Convenientemente, a direção da FCL se utiliza dessas justificativas de “ilegalidade” e da retórica de criminalização para jogar nas costas dos estudantes a culpa de seus problemas estruturais, e para negar aquela que é uma das demandas mais antigas dos moradeiros: a ampliação de vagas, blocos e bolsas para a moradia estudantil. Este discurso culpabilizador da UNESP, da mídia burguesa e mesmo da secretaria municipal de saúde de Araraquara (que diz falsamente que são os estudantes que se recusam a colaborar com a vigilância para a realização das testagens, e que há por parte dos alunos um propositivo descuidado, quando na verdade estão todos se protegendo e mobilizando dentro do espaço, ouvindo todas as recomendações e recados que foram dados sobre prevenção de contágio, limpeza e higiene; além da falsa alegação de que a moradia está superlotada no momento), não condiz com a realidade de constantes descasos da instituição com a permanência estudantil, com a moradia estudantil e com os estudantes que agora se encontram em enorme vulnerabilidade e risco neste período de epidemia generalizada.

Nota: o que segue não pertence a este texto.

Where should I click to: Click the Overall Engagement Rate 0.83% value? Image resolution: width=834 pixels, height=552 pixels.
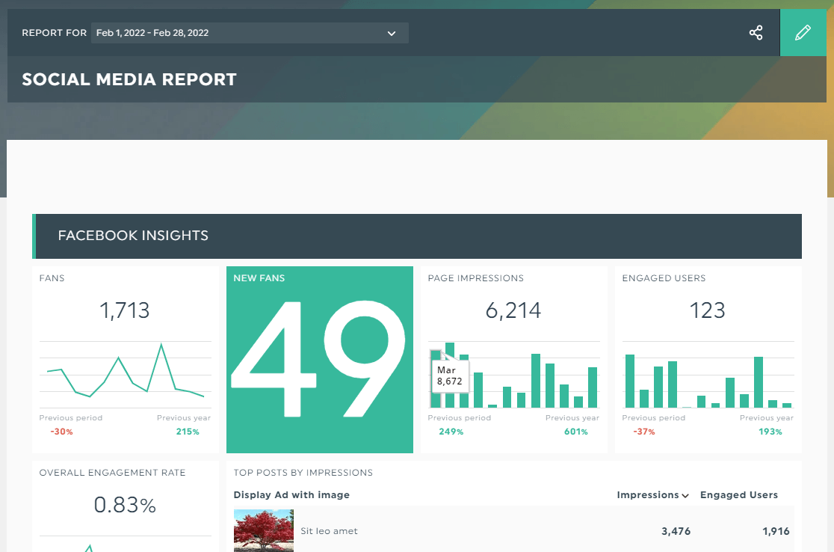pyautogui.click(x=125, y=505)
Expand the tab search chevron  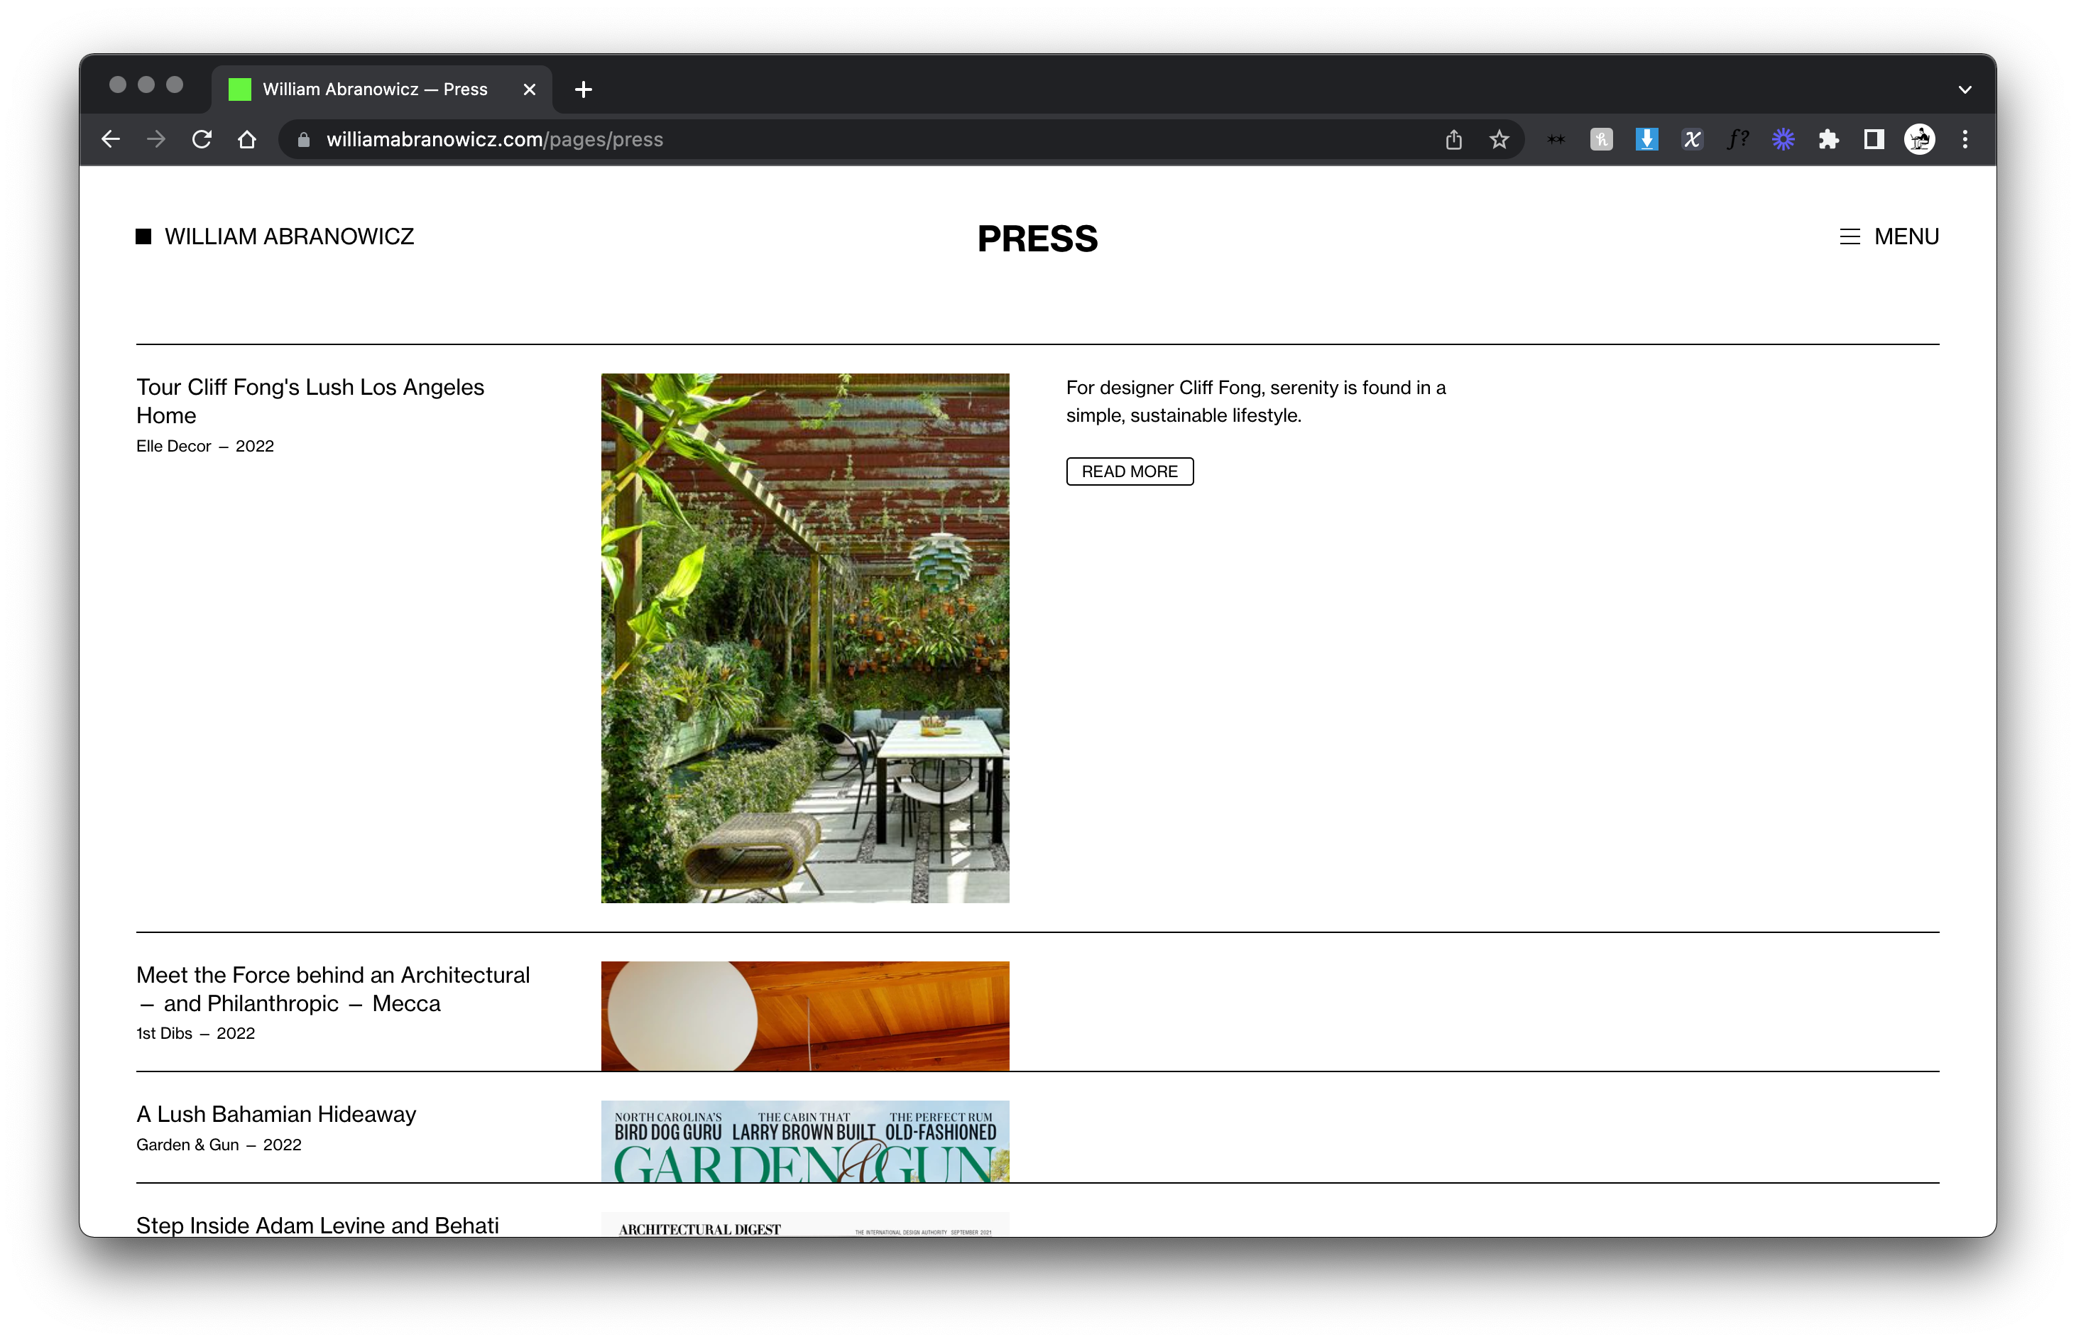click(x=1964, y=90)
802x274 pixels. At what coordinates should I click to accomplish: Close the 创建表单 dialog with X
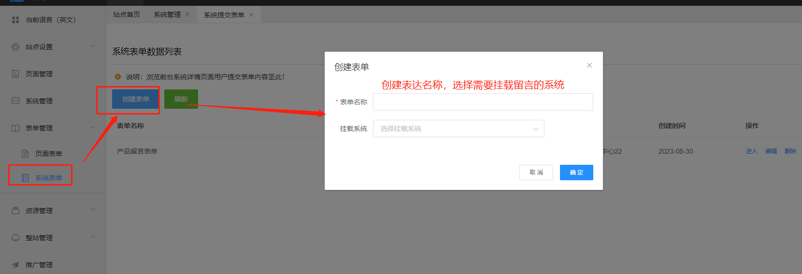[x=589, y=65]
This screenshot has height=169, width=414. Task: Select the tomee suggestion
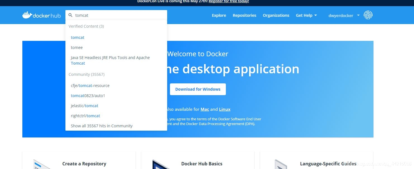pos(77,47)
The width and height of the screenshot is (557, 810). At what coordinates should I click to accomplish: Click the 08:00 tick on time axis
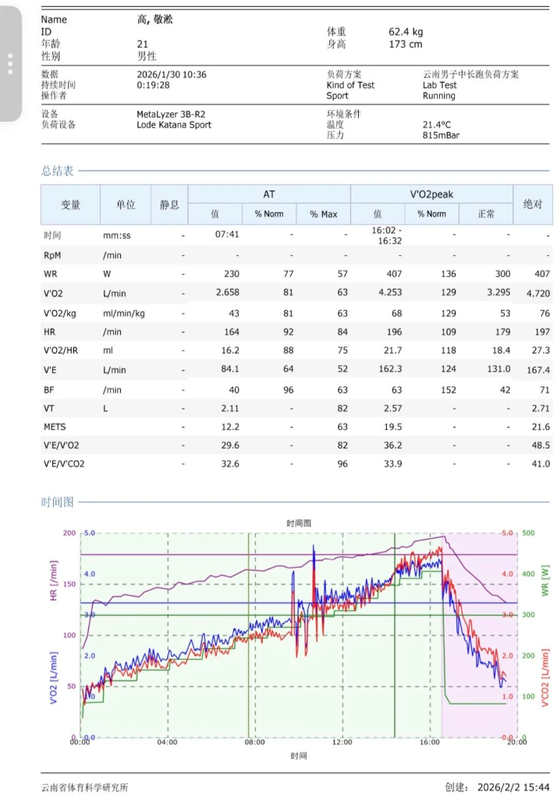254,743
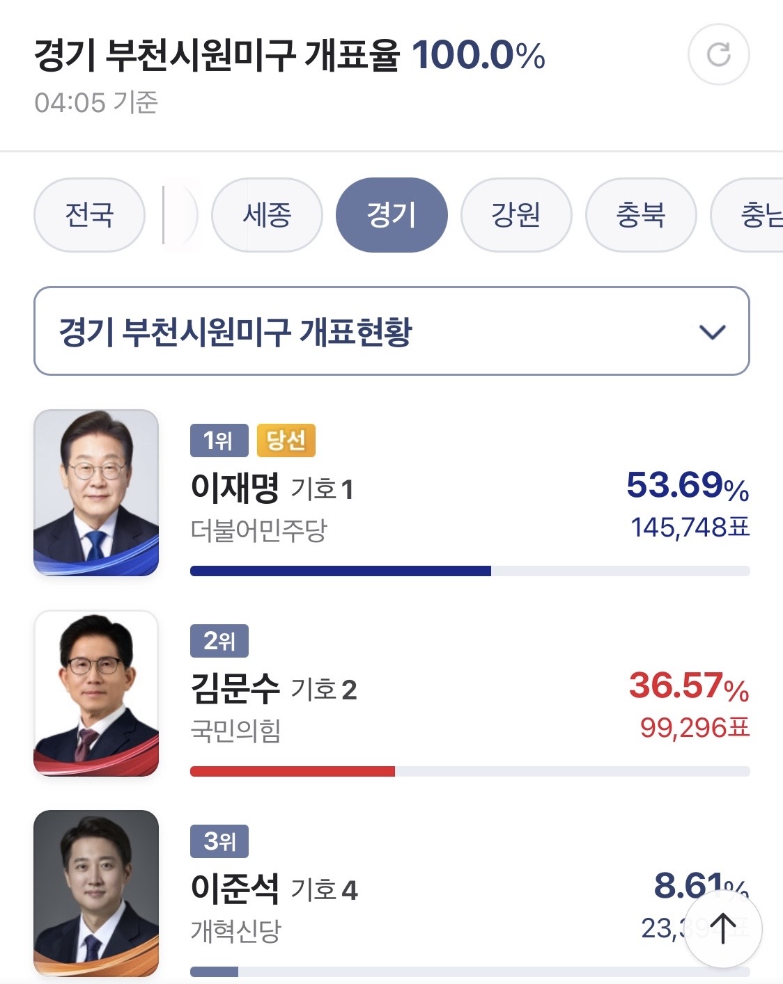This screenshot has height=984, width=783.
Task: Click the 1위 rank badge
Action: pyautogui.click(x=219, y=441)
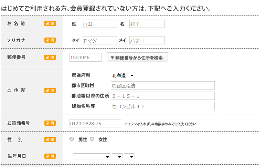Open the birth month dropdown
The image size is (266, 167).
[x=117, y=156]
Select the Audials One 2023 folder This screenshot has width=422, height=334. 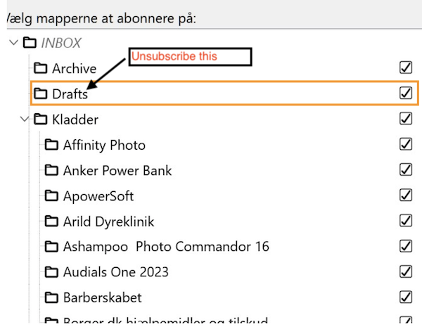point(115,272)
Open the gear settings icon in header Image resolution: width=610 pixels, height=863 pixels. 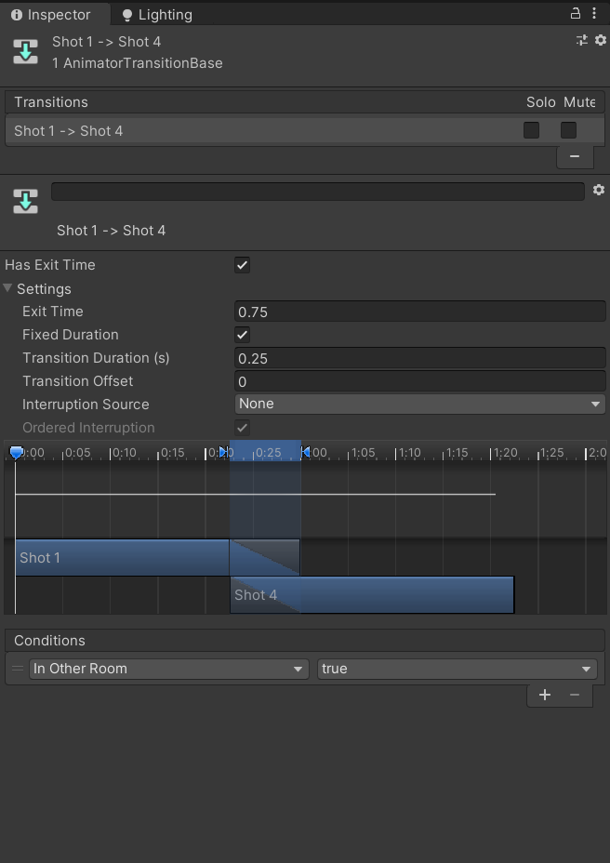pos(600,40)
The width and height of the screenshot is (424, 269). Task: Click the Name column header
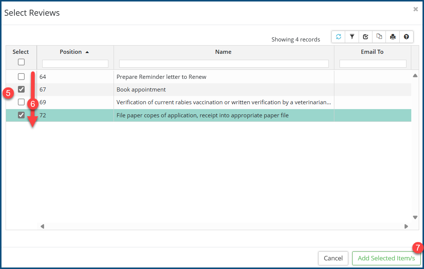pos(223,52)
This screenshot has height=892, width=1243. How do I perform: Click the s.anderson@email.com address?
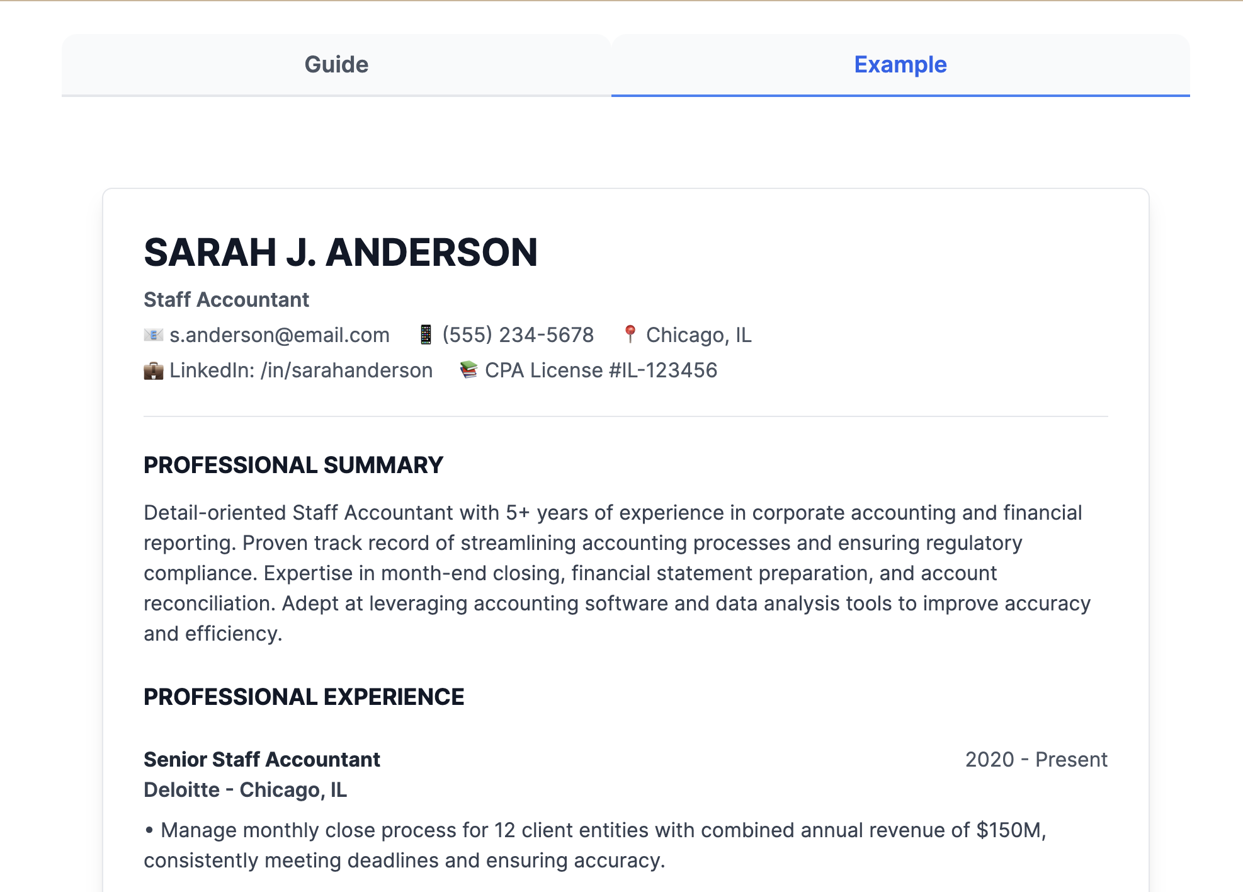click(280, 335)

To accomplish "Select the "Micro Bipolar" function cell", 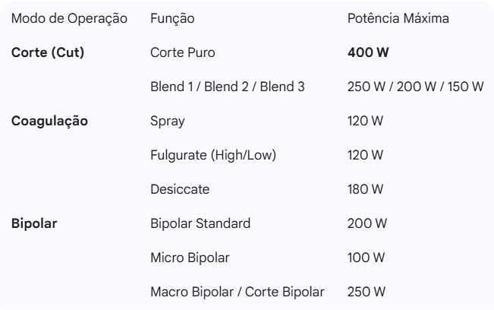I will pyautogui.click(x=189, y=256).
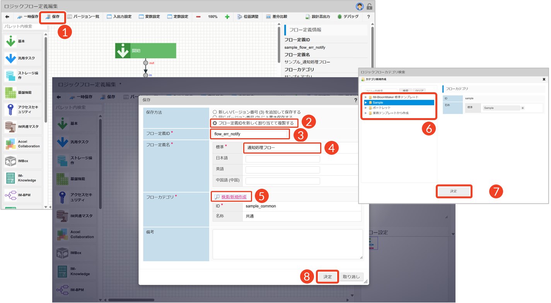Image resolution: width=551 pixels, height=303 pixels.
Task: Open the デバッグ bug icon tool
Action: [339, 17]
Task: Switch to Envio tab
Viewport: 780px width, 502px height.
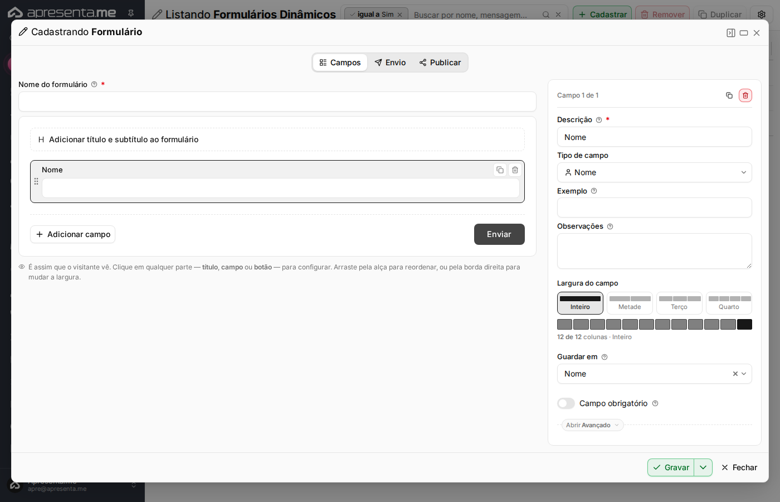Action: click(390, 62)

Não há nenhum estudante da Moradia que não necessite morar na Moradia para conseguir concluir seus estudos, assim como não há nenhum moradeiro que não seja estudante com vínculo com a UNESP, independentemente de ter sido contemplado com auxílio ou não (no máximo, quem participa do processo e é assistido, é “morador”; e quem, por algum motivo, não o fez – ou fez e não conseguiu o auxílio -, pode ser considerado “hóspede”. Mas todos são legais perante o vínculo com a instituição, e tem todo o direito de estar no espaço). O que existe, em realidade, é um processo seletivo excludente, uma instituição tendenciosa e uma direção negligente, onde a única coisa ilegal é a constante e histórica perseguição dos estudantes pobres desta universidade praticada por seus gestores, que ao invés de atuar conjuntamente com a comunidade acadêmica para a resolução dos problemas, se abstém das suas obrigações de provisão e de garantia de segurança, e ainda se aproveita das informações disponibilizadas pelos estudantes pras testagens para veicular ameaças de expulsão aos moradores. A Moradia não deve ser perseguida e culpabilizada pelos problemas fomentados e administrados pela própria UNESP!”